En 1987, apenas dos años después del descubrimiento, se firmó el Protocolo de Montreal. Lo rubricaron 197 países y la Unión Europea. A día de hoy, sigue siendo el único tratado de Naciones Unidas ratificado por todos los Estados del mundo.
Una de las razones que explican esa rapidez, según apuntó Shanklin, fue que los cambios no exigían grandes sacrificios en el estilo de vida de la población. Además, los fabricantes aceptaron sin demasiada oposición el abandono de los CFC, ya que sus patentes estaban a punto de expirar. Como señaló, “podían ganar más dinero produciendo alternativas”.

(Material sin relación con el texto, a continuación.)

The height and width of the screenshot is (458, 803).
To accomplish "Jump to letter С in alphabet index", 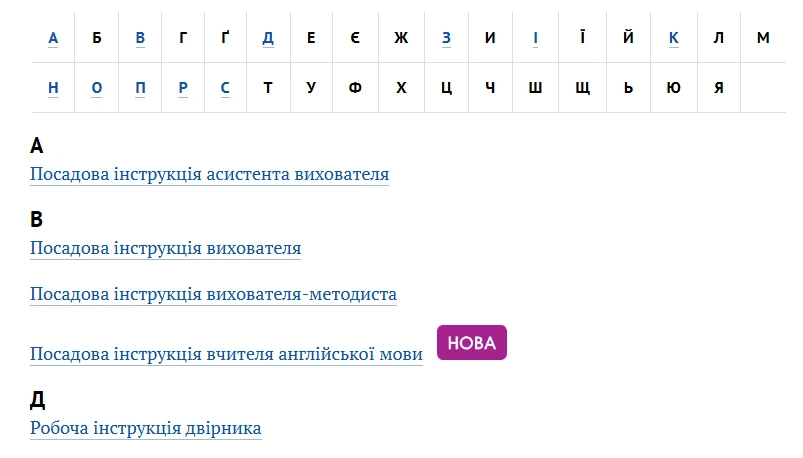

El impacto en la salud pública también pesó. Shanklin explicó que “el adelgazamiento del ozono permite que llegue más radiación UV a la superficie, y más UV supone más cánceres de piel y cataratas, así que hay un problema sanitario”.
La política internacional actual choca más que colabora cuando hay una urgencia global
La comparación con el actual desafío climático resulta inevitable. Aunque el agujero de ozono aún no se ha cerrado del todo, su evolución demuestra que una respuesta global coordinada puede funcionar.
El químico atmosférico John Pyle considera factible que se recupere a mediados de este siglo. En su opinión, “la recuperación es lenta porque la vida de algunos de estos gases es muy larga, y es difícil detectarla por la variabilidad interanual”.
Sin embargo, el propio Shanklin alertó de que hay lecciones que no se han aprendido. Según dijo, “cuando se da un crecimiento exponencial, si se corta lo antes posible, se resuelven muchos problemas futuros. Y los políticos no quieren hacer eso”.
El acuerdo de Montreal sigue siendo un ejemplo raro de cooperación eficaz. Pero, a diferencia de la amenaza del ozono, el cambio climático implica cambios profundos en todos los sectores económicos, sin atajos sencillos ni soluciones técnicas listas para aplicar. Por ahora, los intentos de lograr consensos mínimos siguen encallando en los mismos intereses que hace tiempo quedaron en evidencia.